Yes, Bethelites are unpaid volunteers/employees.
This mass firing of Bethelites in the US will prove to be a drain on state and local government finances as many of these Bethelites will seek government assistance.
Can it be said that the Federal employment law applies to Bethel?
A federal law called Consolidated Omnibus Budget Reconciliation Act ... Act (WARN) requires larger employers to give employees notice 60 days before an ... layoffs, which are defined the same as above but occur in stages over a period of 90 days.
http://www.nolo.com/legal-encyclopedia/layoffs-plant-closings-know-rights-33596.html
Notice Requirements
The federal Worker Adjustment and Retraining Notification Act (WARN)

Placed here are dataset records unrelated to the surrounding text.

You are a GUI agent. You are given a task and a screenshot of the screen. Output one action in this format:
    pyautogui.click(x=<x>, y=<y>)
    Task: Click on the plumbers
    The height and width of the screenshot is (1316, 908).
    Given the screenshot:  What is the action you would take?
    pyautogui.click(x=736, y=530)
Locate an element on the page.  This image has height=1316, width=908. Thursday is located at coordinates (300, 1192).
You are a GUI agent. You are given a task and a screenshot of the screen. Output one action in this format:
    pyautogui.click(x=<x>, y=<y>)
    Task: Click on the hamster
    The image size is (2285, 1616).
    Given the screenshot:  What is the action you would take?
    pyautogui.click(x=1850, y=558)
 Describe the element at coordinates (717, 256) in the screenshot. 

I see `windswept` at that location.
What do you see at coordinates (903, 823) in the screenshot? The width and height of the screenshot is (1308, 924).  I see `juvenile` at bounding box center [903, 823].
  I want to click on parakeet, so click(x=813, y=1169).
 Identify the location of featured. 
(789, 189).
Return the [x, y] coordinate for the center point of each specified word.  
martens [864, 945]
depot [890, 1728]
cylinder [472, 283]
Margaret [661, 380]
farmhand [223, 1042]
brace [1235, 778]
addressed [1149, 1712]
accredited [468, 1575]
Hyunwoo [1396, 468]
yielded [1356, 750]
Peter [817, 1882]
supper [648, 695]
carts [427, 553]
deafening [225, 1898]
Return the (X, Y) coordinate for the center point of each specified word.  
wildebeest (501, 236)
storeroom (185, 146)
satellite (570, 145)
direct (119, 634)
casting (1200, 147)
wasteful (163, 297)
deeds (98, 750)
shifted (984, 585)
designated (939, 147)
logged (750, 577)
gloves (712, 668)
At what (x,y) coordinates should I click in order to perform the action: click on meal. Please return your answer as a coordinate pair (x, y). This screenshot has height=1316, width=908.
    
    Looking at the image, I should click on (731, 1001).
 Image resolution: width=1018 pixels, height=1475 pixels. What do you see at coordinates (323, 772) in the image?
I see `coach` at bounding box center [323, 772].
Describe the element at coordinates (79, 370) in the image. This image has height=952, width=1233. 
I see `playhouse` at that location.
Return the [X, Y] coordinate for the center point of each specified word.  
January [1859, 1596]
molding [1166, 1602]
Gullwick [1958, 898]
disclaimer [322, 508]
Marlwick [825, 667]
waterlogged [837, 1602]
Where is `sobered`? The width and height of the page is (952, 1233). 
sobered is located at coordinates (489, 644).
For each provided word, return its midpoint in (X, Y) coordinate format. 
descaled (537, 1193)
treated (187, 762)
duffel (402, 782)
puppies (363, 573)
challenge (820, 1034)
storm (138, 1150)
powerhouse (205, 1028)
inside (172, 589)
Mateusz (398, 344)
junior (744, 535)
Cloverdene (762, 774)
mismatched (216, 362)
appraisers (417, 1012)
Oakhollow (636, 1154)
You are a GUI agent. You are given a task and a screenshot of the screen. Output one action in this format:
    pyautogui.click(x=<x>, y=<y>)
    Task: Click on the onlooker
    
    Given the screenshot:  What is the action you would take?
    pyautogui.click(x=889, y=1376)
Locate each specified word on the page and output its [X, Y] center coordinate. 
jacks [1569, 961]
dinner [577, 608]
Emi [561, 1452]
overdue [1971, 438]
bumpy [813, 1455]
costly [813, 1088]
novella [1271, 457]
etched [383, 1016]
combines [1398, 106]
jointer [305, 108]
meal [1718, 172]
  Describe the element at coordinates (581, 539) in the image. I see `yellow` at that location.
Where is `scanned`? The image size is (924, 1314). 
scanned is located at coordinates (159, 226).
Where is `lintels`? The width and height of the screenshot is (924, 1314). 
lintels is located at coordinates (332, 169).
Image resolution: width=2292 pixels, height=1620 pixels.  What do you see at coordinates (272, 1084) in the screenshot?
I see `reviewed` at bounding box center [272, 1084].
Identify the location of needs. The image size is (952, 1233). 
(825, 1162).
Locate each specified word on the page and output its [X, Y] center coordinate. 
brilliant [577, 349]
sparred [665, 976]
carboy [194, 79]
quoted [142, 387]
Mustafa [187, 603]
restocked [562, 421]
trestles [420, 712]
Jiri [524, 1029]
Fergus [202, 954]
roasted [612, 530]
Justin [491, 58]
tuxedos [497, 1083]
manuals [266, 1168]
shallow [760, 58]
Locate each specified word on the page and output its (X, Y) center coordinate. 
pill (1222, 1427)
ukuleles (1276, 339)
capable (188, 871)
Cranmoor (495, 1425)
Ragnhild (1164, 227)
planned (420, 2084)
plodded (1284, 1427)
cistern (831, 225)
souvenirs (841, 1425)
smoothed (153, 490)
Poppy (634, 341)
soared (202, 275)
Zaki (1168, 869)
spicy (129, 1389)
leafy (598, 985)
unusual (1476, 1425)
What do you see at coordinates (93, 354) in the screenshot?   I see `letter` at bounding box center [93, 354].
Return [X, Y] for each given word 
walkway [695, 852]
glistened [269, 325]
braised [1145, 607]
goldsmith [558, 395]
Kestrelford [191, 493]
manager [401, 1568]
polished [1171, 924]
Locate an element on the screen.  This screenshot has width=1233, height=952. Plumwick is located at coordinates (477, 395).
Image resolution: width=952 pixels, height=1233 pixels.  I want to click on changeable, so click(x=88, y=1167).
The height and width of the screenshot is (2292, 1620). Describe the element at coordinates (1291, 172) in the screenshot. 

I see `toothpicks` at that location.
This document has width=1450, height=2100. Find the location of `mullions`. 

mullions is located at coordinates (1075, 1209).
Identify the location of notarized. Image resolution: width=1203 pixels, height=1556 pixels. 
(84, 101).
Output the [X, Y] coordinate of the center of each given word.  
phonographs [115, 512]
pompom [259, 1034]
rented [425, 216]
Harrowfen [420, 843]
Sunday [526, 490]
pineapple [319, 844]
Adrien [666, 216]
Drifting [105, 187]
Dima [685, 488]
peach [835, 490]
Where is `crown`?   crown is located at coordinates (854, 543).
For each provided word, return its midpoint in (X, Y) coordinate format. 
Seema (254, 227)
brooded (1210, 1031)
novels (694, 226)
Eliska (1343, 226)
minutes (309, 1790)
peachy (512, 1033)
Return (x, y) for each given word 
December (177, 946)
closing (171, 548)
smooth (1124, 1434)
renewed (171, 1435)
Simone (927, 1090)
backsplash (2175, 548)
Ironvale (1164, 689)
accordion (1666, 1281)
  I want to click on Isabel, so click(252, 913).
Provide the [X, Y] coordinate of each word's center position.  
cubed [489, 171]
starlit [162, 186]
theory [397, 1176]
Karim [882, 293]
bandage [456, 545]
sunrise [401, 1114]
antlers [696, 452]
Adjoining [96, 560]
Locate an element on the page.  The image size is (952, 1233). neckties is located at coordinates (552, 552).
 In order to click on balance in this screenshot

requires larger employers to give employees notice 60 days before an
impending plant closing or mass layoff that will result in job losses
for a specified number or percentage of employees. Employers who don't
comply with this notice requirement may have to pay workers for every
day of notice they didn't receive. Under similar state laws, laid-off
workers may be entitled to some severance or benefits continuation, as
well.
WARN applies only to employees with 100 or more employees, and only
if there is a plant closing or mass layoff. The law defines these terms
as follows:
- A plant closing is the permanent or temporary
shutdown of a single employment site or one or more facilities or
operating units with a single site, which results in job loss for 50 or
more employees (not including those who work fewer than 20 hours per
week) during a 30-day period.
- A mass layoff is a reduction in force that results
in job loss at a single employment site, during a 30-day period, for (1)
500 or more employees (not including those who work fewer than 20 hours
per week), or (2) 50 to 499 employees (not including those who work
fewer than 20 hours per week), if the laid-off employees make up at
least one-third of the employer's active workforce.
The law also covers staged plant closings or layoffs, which are
defined the same as above but occur in stages over a period of 90 days.
This rule is intended to prevent employers from getting around the law's
requirements by conducting a series of smaller layoffs.